About this exercise: If a record contains a picture, leave the picture out and copy everything else exactly.

Exercise data:
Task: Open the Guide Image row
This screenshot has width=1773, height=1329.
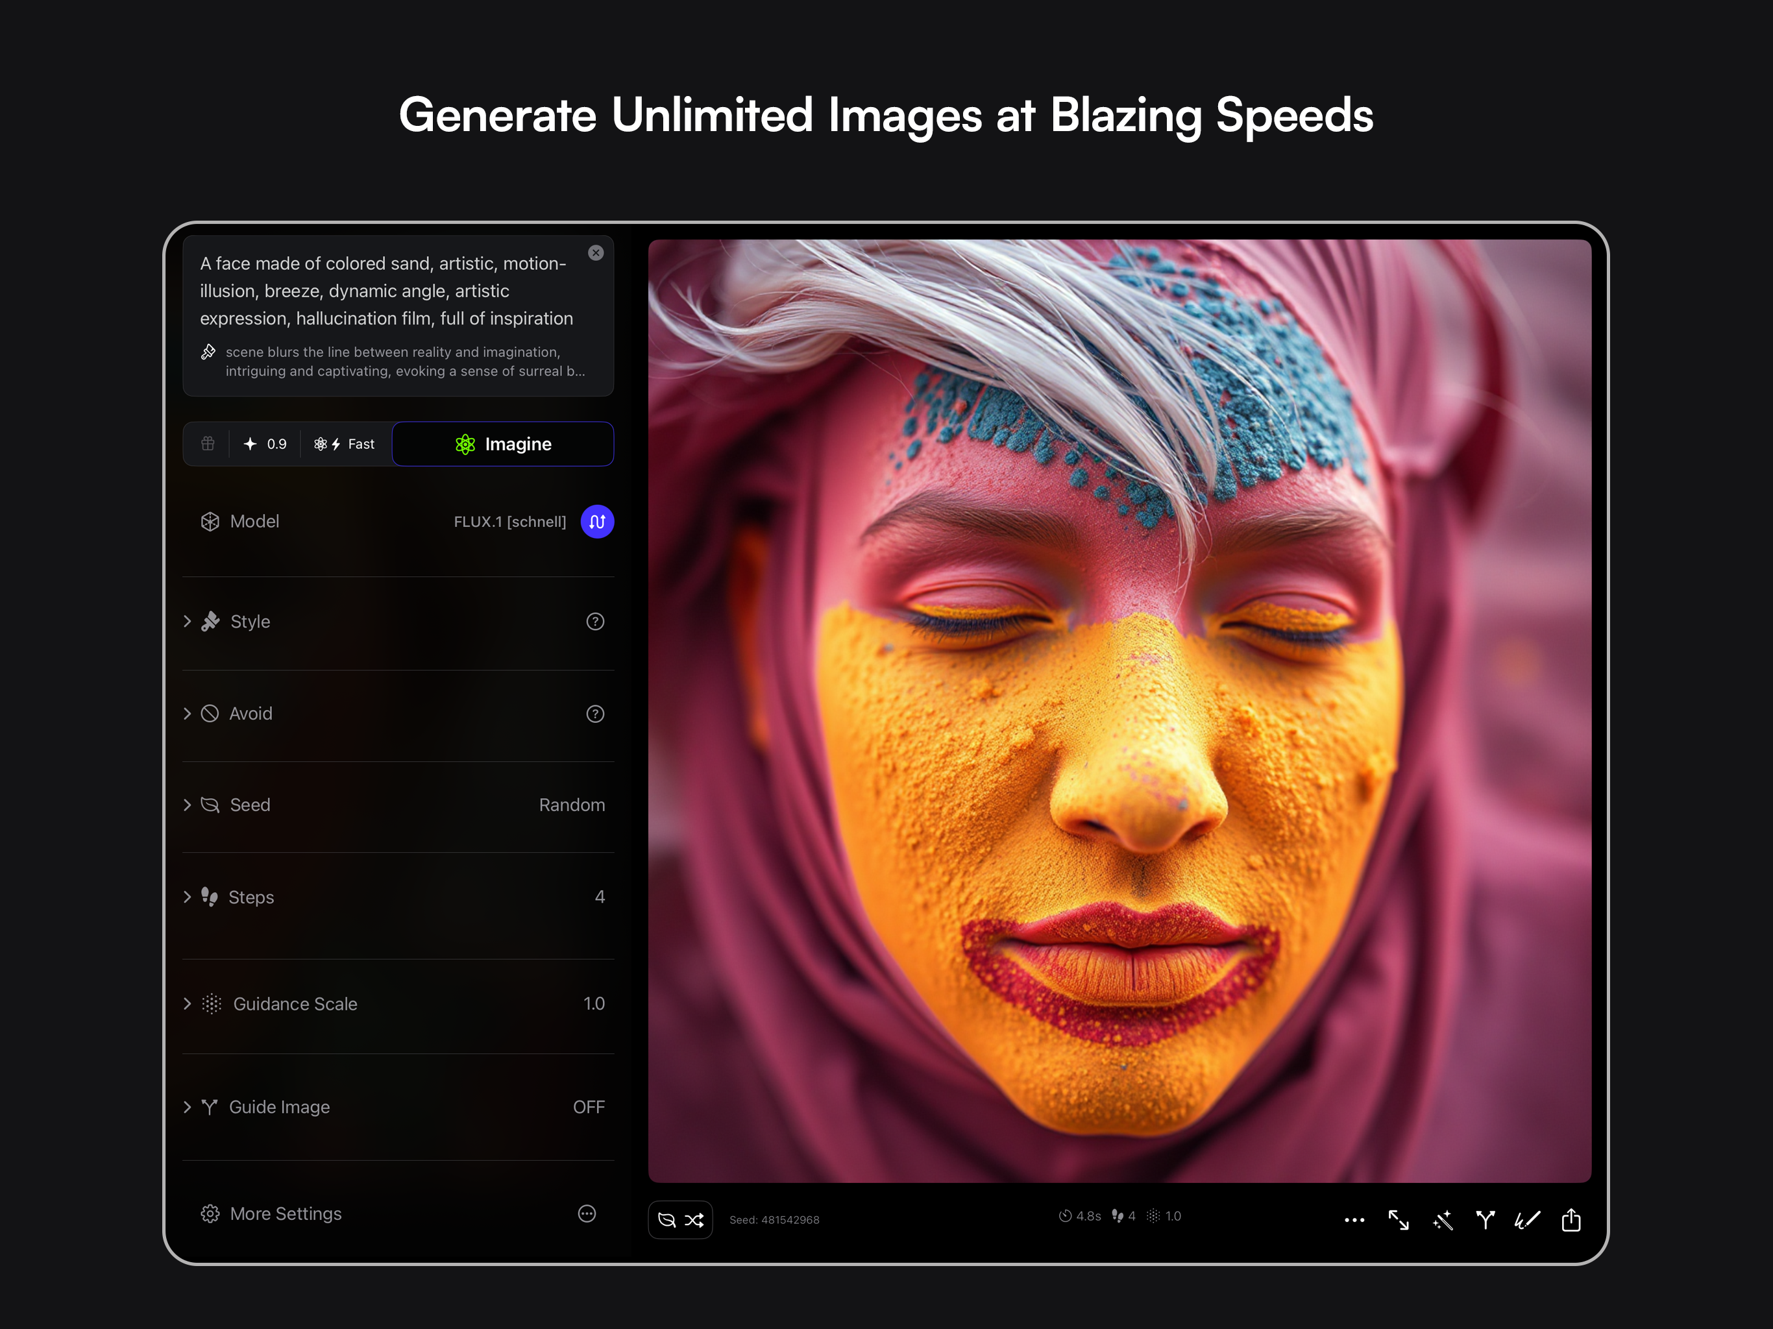Action: [279, 1107]
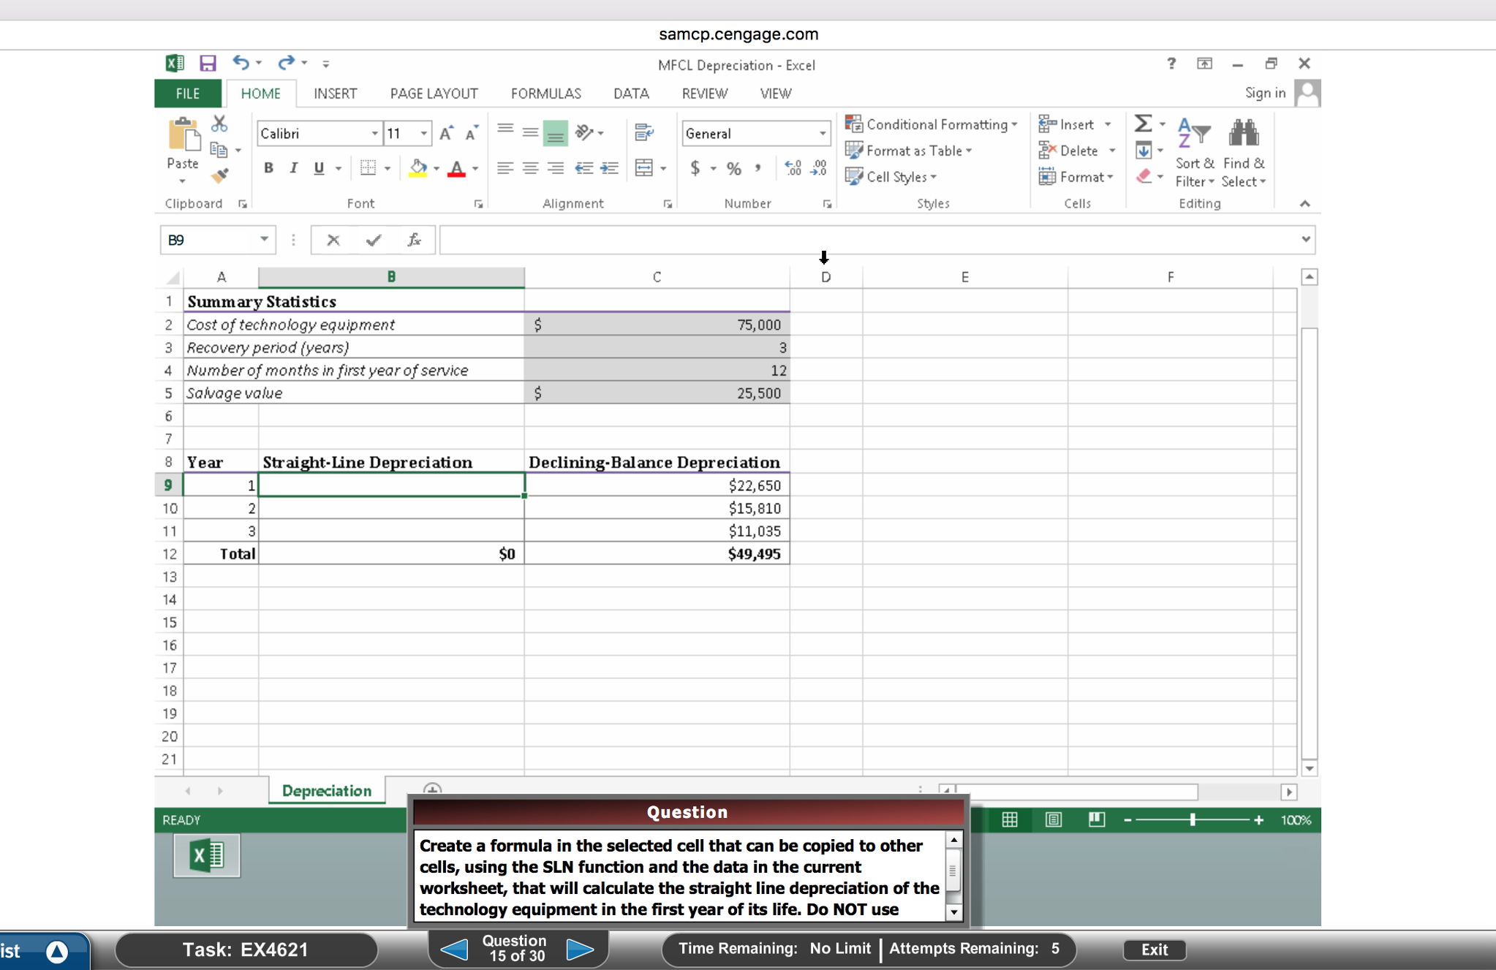Select the Format Painter tool
Screen dimensions: 1496x970
click(219, 175)
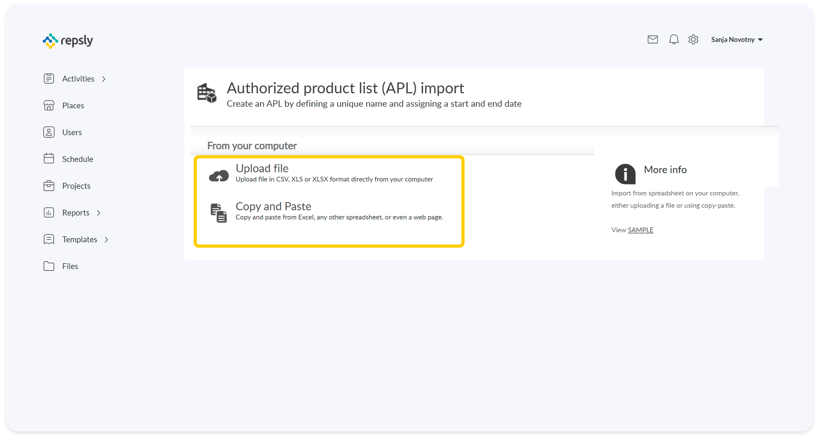The width and height of the screenshot is (819, 439).
Task: Click the Places storefront icon
Action: (x=49, y=105)
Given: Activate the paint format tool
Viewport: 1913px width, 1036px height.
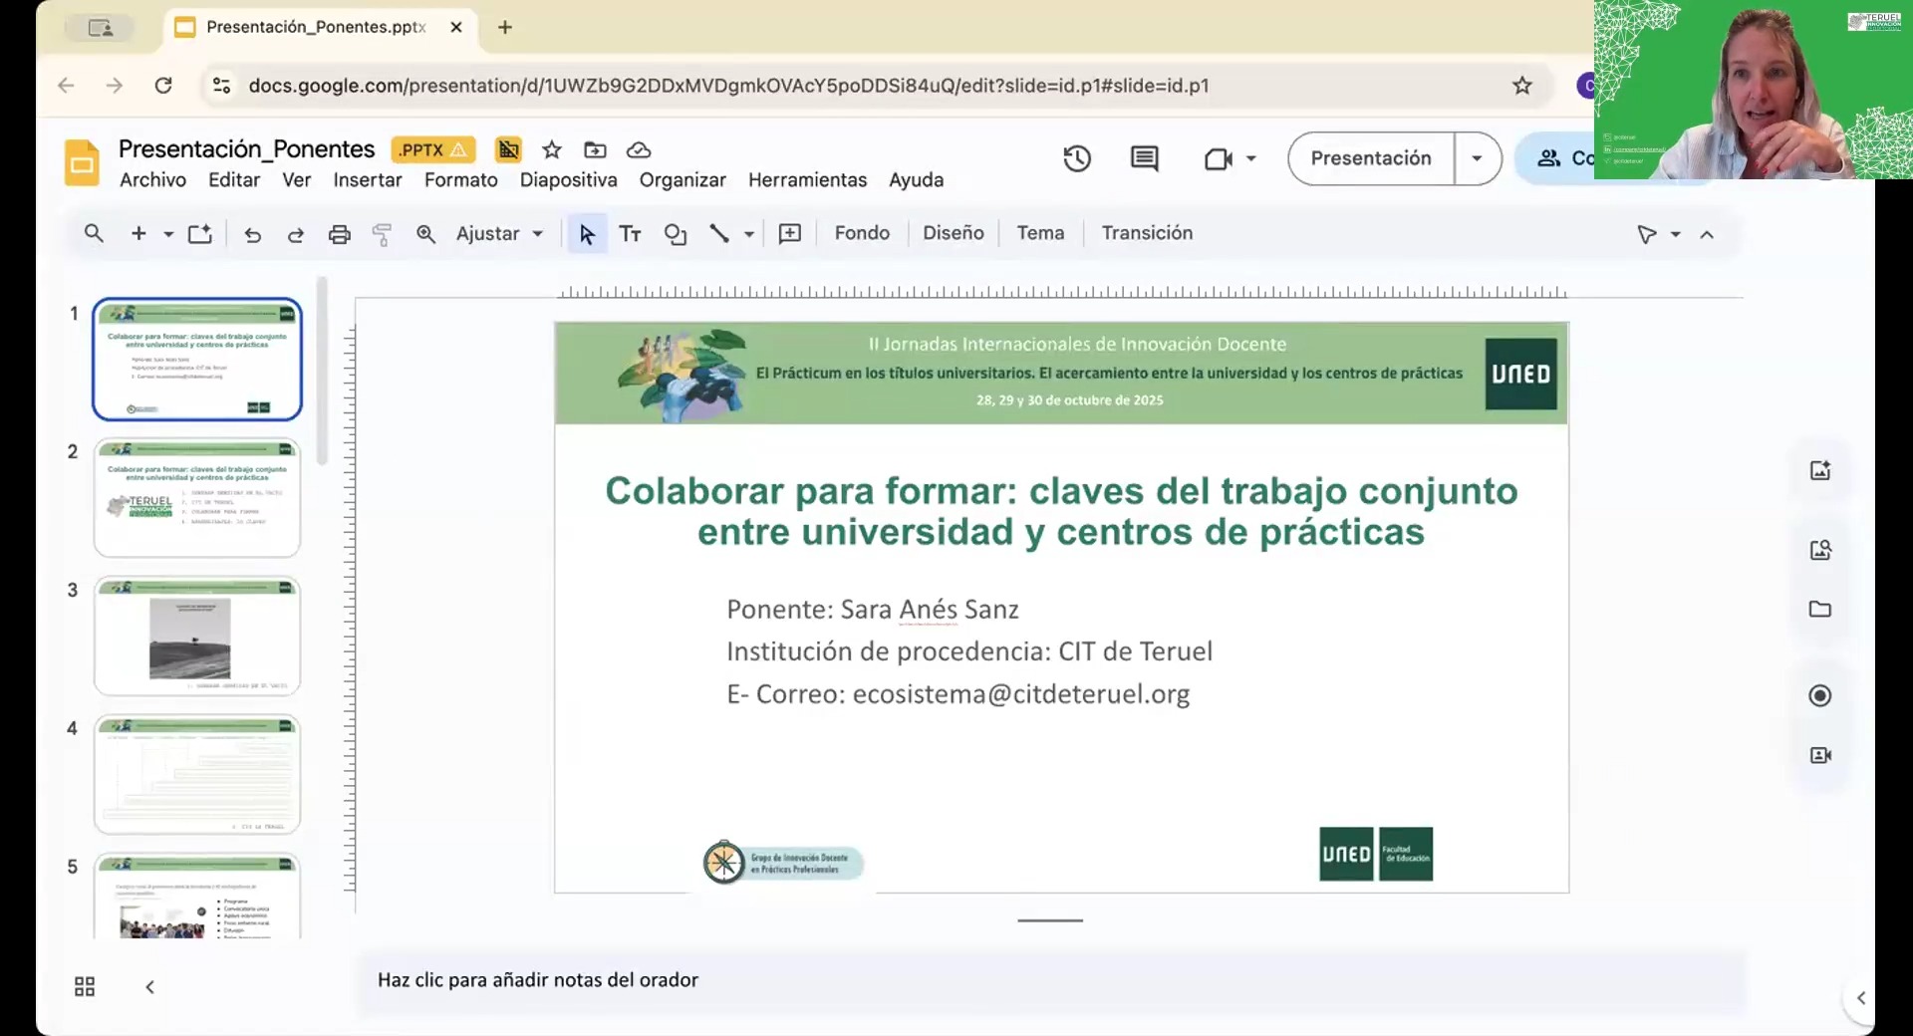Looking at the screenshot, I should (383, 233).

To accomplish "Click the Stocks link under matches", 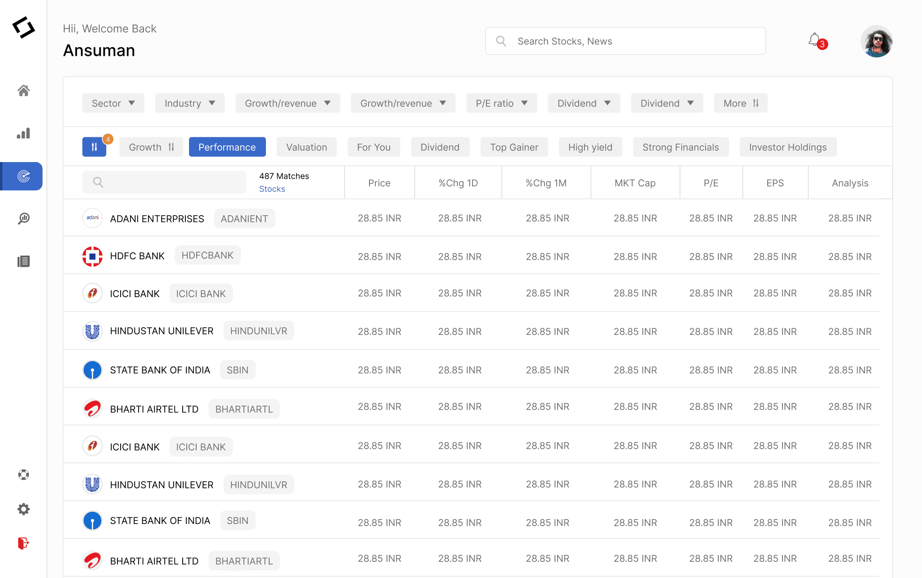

Answer box:
Task: Open the Guide Image row
This screenshot has width=1773, height=1329.
Action: [279, 1107]
Select the Format Painter tool
Screen dimensions: 1496x970
click(219, 175)
The width and height of the screenshot is (819, 439).
Task: Click the Places storefront icon
Action: (x=49, y=105)
Given: Activate the paint format tool
Viewport: 1913px width, 1036px height.
Looking at the screenshot, I should (383, 233).

To accomplish "Click the Stocks link under matches", 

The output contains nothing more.